Openreach trials gigabit fibre for 200,000 off-plan UK businesses
Key Points
- Openreach opens a 12-month near net FTTP trial from 1 June 2026 targeting business premises outside its current build programme
- Over 200,000 UPRNs qualify, starting with single dwelling units before expanding to multiple occupancy buildings
- The industry order cap sits at 400 premises total, with each communications provider limited to 100 orders
- The fixed build charge is £2,200 excluding VAT, paid on network completion not upfront
- Speeds of 1,000/115 Mbps or higher become available once the line is live
Openreach will run a 12-month near-net trial from 1 June 2026, offering full fibre connections to over 200,000 business and public sector premises that currently sit outside its build programme.
The trial targets addresses with a Unique Property Reference Number (UPRN) that Openreach has not yet scheduled for fibre to the premises (FTTP) deployment.
Initially covering Single Dwelling Units, the scheme will expand within months to include Multiple Occupancy Units, broadening eligibility for commercial tenants and shared-use buildings.
Openreach requires all premises to pass a desk survey before accepting an order, confirming the site qualifies for the fixed-price near-net treatment. The trial runs until 31 May 2027.
How the ordering works
Communications providers (CPs) such as BT, Sky, and TalkTalk submit requests on behalf of business customers, and Openreach distributes the near-net UPRN list only to CPs that sign the trial contract.

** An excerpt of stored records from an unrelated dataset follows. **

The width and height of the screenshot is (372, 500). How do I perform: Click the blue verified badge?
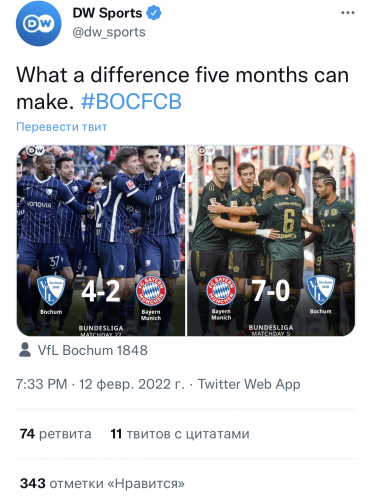[154, 13]
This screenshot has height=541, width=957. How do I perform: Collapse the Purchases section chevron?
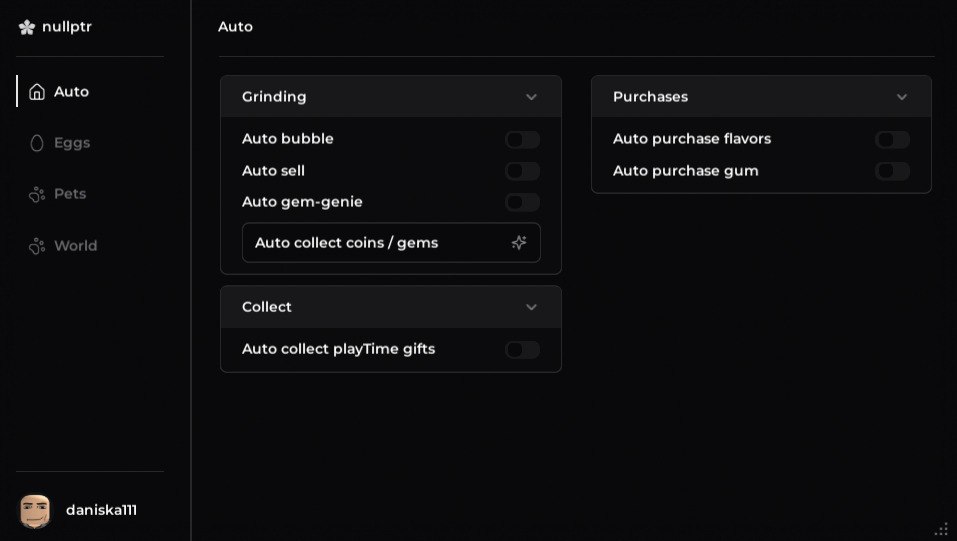(x=902, y=97)
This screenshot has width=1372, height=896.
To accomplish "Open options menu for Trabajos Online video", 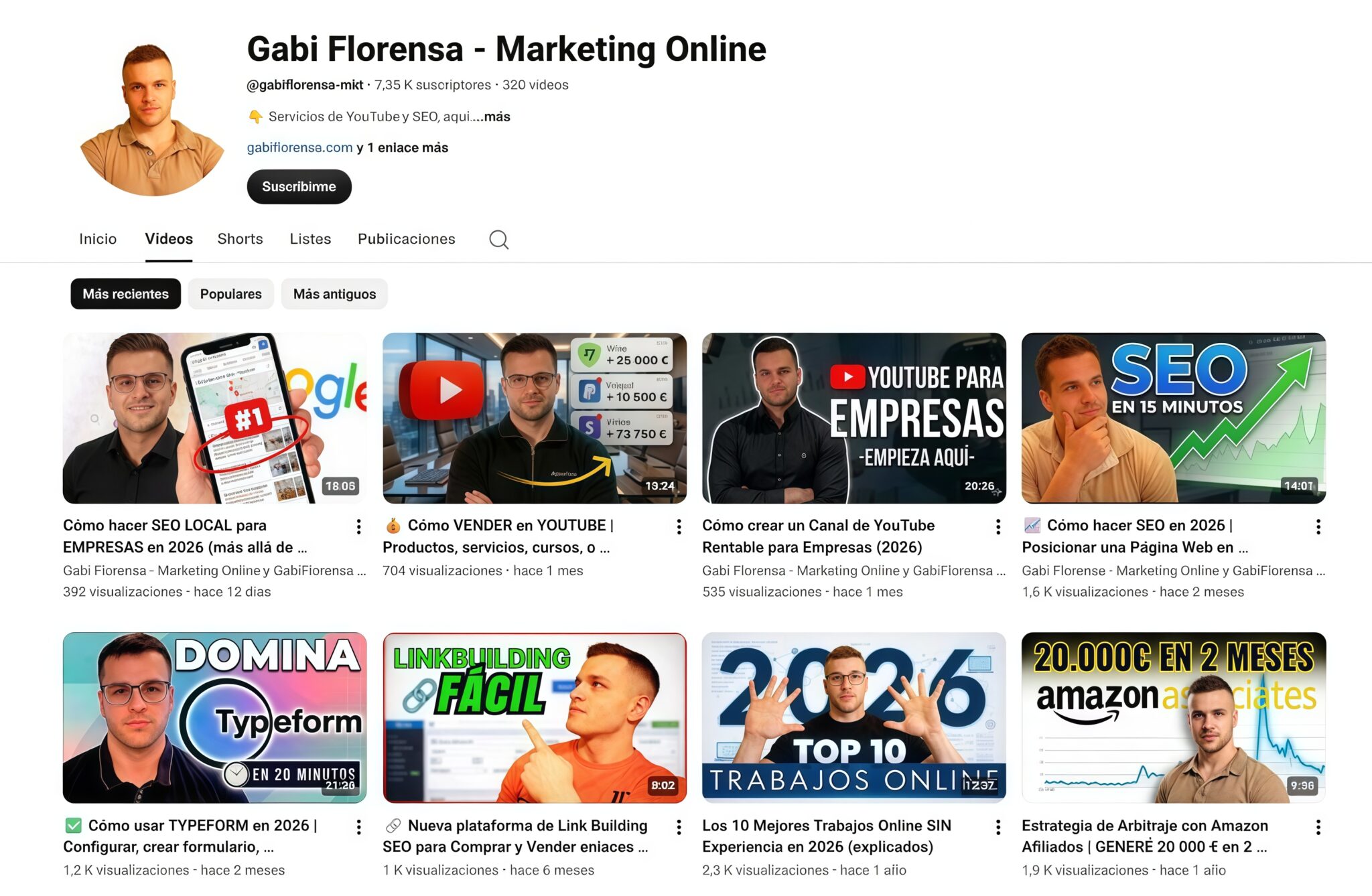I will click(998, 827).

Openreach sets the industry cap at 400 premises in total, allocated on a first-come, first-served basis.
Each CP carries an individual limit of 100 premises orders, and within that allowance, no more than 80 orders can be for a single premises type, ensuring Openreach collects a mix of building classifications.
Quotation requests count toward the cap and remain valid for three months from the date of issue.
What businesses will pay
The build charge is £2,200 excluding VAT, payable on completion of the network build rather than upfront.
Once the line is live, CPs can order a GEA-FTTP service running at 1,000/115 Mbps or a higher bandwidth variant at Openreach’s published prevailing rates.
Bandwidth upgrades become available one month after the FTTP service provision date, charged at the prevailing transaction rate.
Millions of UK business premises remain on the wrong side of the full fibre divide, sitting in areas where operators have no current build plans.
This trial tests whether Openreach can serve that demand reactively, on a commercial basis, without waiting for a full area rollout.
A successful outcome could inform future near-net policy and open a permanent route for off-plan businesses to access gigabit connectivity.